KIM Seola menaiki tangga sambil menggerutu pelan. Tadinya ia sedang istirahat makan siang ketika Manager Cho tiba-tiba memanggilnya dengan gaya sok bossy. Ia diminta untuk menemui seorang tamu VIP di lantai dua dan mencatat semua keperluannya.
Dalam hati Seola bertanya-tanya siapa sebenarnya tamu VIP yang dimaksud itu. Kalau memang orang penting seperti yang dikatakan si manager, kenapa malah memilih kafe pinggir jalan dan bukannya restauran mewah atau hotel bintang lima. Orang kaya kan suka tempat-tempat mewah seperti itu—hush! Seola lekas menepis pikiran buruknya soal orang kaya. Sepertinya tidak semua orang kaya suka bersikap seenaknya. Semoga yang satu ini juga demikian, harapnya dalam hati.

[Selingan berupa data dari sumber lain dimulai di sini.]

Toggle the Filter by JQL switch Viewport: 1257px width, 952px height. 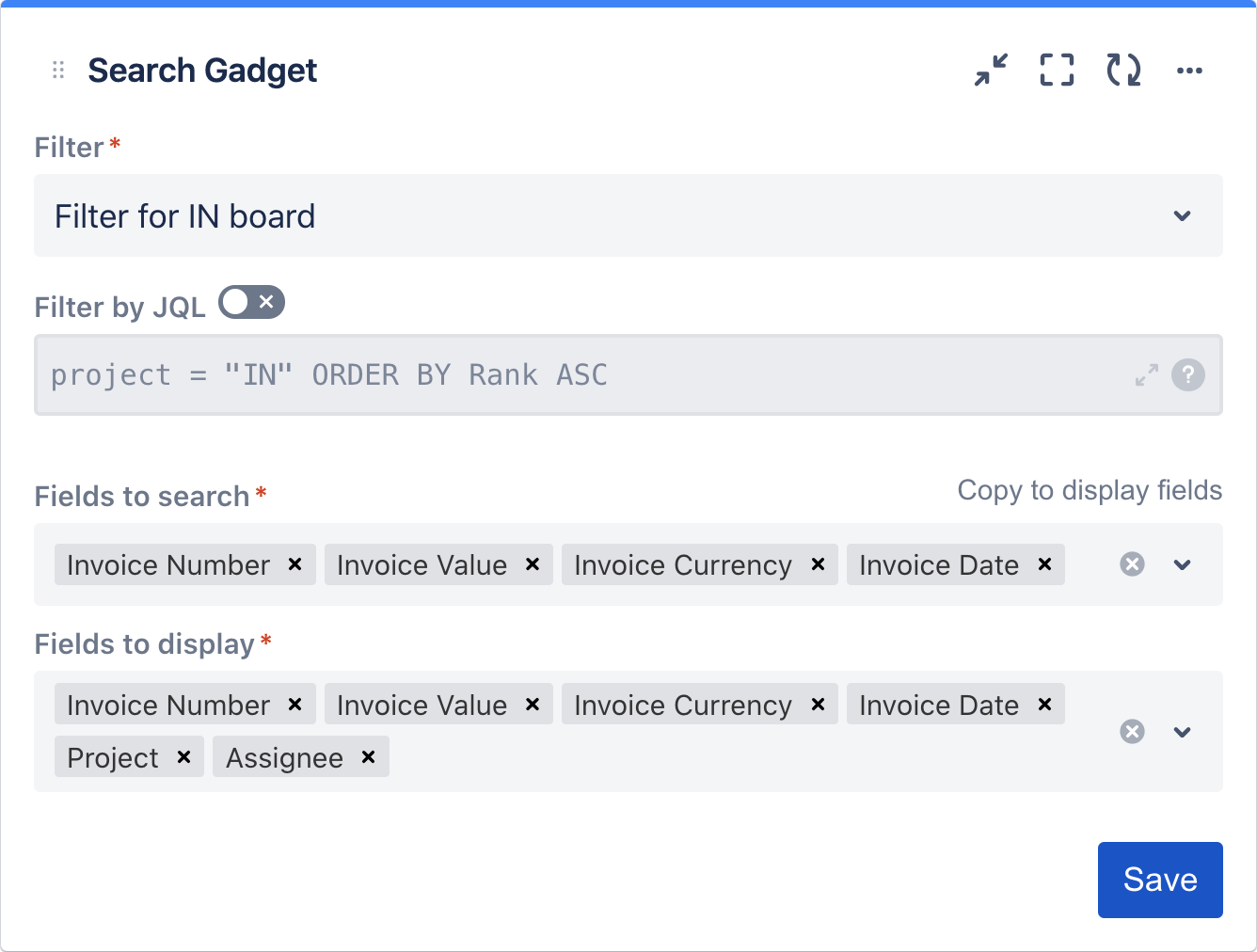coord(251,302)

Sebenarnya kafe yang terletak di Gangnam-gu, Seoul ini tidak bisa dianggap remeh. Menu 4Us—nama kafe tersebut—yang berpusat pada berbagai makanan klasik ala dinner, seperti roti panggang Perancis yang ditaburi gula, kentang goreng yang renyah dengan telur orak dan daging, serta waffle, membuat kafe ini tidak pernah sepi pengunjung. Pemiliknya adalah ibu dari salah seorang model terkenal di Seoul. Nyonya Moon, perempuan baik hati yang bersedia ‘menampung’ Seola bekerja di tempatnya.

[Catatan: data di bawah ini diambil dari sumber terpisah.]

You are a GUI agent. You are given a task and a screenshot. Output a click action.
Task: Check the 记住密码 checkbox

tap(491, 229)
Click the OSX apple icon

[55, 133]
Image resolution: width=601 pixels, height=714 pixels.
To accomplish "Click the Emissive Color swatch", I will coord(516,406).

Sebenarnya bukan tanpa alasan Seola diterima bekerja di kafenya. Selain karena saat itu 4Us sedang membutuhkan pelayanan baru untuk menggantikan pelayan lama yang resign, ini dikarenakan wajah Seola yang sangat mirip dengan mendiang putri bungsu Nyonya Moon. Maka diterimalah ia langsung hari itu juga.
“Pak Kang Minhyuk?” sapa Seola ketika ia akhirnya tiba di meja bundar dengan dua kursi saling berhadapan yang terletak di beranda samping lantai dua. Satu-satunya meja yang ada di sana.
Laki-laki yang dipanggil dengan embel-embel bapak itu mengangkat wajahnya dan menoleh. Serentak mata Seola membesar. Agak terkejut mendapati Kang Minhyuk ternyata seorang pemuda berwajah tampan. Tidak bermaksud berlebihan, Kang Minhyuk memang tampan untuk ukuran pria Korea.
Kulitnya putih bersih. Matanya tidak terlalu sipit, hidungnya mancung, dan bibirnya sedikit tebal. Kang Minhyuk memiliki bulu-bulu halus di sepanjang rahang hingga dagunya—mungkin belum sempat bercukur. Rambut hitamnya disisir rapi dengan pomed yang menguarkan bau harum. Pakaiannya rapi, berupa setelan resmi minus dasi.
Seola menyunggingkan senyum tipis saat berkata, “Saya diminta untuk mencatat semua keperluan Bapak. Barangkali Bapak sedang membutuhkan sesuatu?”
Kang Minhyuk langsung mengarahkan telunjuknya ke wajah Seola sambil menatap mata yang turut melebar itu lurus-lurus. “Aku membutuhkanmu.”
Alis Seola terangkat. “Maaf?” katanya skeptis.
Kang Minhyuk tersenyum kecil sembari mengulurkan satu tangannya ke kursi kosong di hadapannya. “Duduklah! Aku ingin bicara berdua saja denganmu.”